Context
OrbitOps wants an internal AI assistant that helps engineers handle routine workflow tasks: triaging CI failures, summarizing incident context, drafting Jira tickets, and answering questions about runbooks and service ownership. The goal is to reduce interrupt load on senior engineers without creating unsafe or misleading automation.
Constraints
- p95 latency: 3,000ms for a single-turn request
- Cost ceiling: $12K/month at 200K requests/month
- Hallucination ceiling: <2% on high-risk actions (ownership, runbook steps, incident status)
- Automation policy: the assistant may draft or recommend actions, but cannot execute production changes
- Safety: must resist prompt injection from tickets, logs, or docs; must not reveal secrets or hidden system instructions
Available Resources
- 120K internal documents: runbooks, postmortems, service catalog entries, RFCs, and on-call guides
- Tool APIs: Jira (create draft ticket), PagerDuty (read incidents), CI provider (read build status), service catalog lookup, and internal search
- Approved models: a fast low-cost model for routing and a stronger model for final responses
- 500 historical workflow examples with human-written resolutions
Task
- Design an LLM-powered workflow assistant that decides when to answer directly, when to retrieve documentation, and when to call read-only tools before producing a response.

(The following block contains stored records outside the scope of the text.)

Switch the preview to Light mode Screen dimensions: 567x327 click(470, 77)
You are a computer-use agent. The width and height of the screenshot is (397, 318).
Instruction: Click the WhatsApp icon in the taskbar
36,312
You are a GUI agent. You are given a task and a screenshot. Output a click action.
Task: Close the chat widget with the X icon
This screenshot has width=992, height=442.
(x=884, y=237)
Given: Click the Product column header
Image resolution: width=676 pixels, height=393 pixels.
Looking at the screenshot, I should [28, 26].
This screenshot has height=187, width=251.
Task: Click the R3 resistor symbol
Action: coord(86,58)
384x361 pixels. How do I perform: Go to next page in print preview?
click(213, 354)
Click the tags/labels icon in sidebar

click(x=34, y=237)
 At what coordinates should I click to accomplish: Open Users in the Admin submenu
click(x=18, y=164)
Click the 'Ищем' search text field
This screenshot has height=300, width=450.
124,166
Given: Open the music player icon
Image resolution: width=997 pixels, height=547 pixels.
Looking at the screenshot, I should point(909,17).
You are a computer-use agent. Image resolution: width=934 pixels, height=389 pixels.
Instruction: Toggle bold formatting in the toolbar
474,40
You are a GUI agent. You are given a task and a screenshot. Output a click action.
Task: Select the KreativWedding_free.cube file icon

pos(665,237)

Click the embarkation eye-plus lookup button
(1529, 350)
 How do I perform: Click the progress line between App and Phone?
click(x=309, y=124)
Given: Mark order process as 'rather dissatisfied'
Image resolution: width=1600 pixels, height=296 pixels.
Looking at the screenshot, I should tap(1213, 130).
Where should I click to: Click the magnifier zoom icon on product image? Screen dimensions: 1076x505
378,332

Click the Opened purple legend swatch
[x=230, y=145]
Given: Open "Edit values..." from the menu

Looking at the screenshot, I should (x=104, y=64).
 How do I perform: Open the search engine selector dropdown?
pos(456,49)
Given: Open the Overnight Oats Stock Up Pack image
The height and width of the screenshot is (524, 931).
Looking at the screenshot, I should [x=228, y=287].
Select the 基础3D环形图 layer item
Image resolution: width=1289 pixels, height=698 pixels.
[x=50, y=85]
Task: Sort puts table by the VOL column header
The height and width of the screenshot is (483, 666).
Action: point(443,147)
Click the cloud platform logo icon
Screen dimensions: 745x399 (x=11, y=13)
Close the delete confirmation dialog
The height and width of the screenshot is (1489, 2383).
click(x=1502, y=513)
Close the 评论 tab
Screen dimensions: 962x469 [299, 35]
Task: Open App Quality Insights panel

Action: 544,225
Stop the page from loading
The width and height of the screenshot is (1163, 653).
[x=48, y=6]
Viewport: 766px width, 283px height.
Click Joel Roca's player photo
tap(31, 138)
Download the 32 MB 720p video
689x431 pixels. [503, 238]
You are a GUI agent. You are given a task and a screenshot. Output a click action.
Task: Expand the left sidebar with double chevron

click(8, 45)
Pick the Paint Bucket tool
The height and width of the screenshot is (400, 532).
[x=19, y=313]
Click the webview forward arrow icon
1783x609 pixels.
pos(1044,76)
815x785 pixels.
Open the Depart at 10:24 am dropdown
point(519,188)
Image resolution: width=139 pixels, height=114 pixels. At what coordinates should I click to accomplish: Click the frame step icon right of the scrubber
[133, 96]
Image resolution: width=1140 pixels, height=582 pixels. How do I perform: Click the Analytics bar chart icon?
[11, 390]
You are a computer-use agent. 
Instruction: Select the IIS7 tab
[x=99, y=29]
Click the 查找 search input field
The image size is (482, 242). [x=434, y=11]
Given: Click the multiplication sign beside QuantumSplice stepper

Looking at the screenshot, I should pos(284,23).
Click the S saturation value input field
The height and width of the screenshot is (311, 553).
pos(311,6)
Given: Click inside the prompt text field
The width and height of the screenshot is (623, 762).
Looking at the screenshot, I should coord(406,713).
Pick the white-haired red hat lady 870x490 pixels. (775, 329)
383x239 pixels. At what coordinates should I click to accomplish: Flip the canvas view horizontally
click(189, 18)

- Define an evaluation plan first: offline golden sets, adversarial prompt-injection tests, hallucination measurement, and online success metrics after launch.
- Write a system prompt that enforces grounded behavior, tool-use boundaries, refusal behavior, and structured outputs for downstream systems.
- Propose the architecture, including retrieval, agent orchestration, fallback behavior, and how you would stay within the latency and cost budget.
- Identify the major failure modes and mitigations, especially around hallucinated remediation steps, injected instructions in logs, and stale documentation.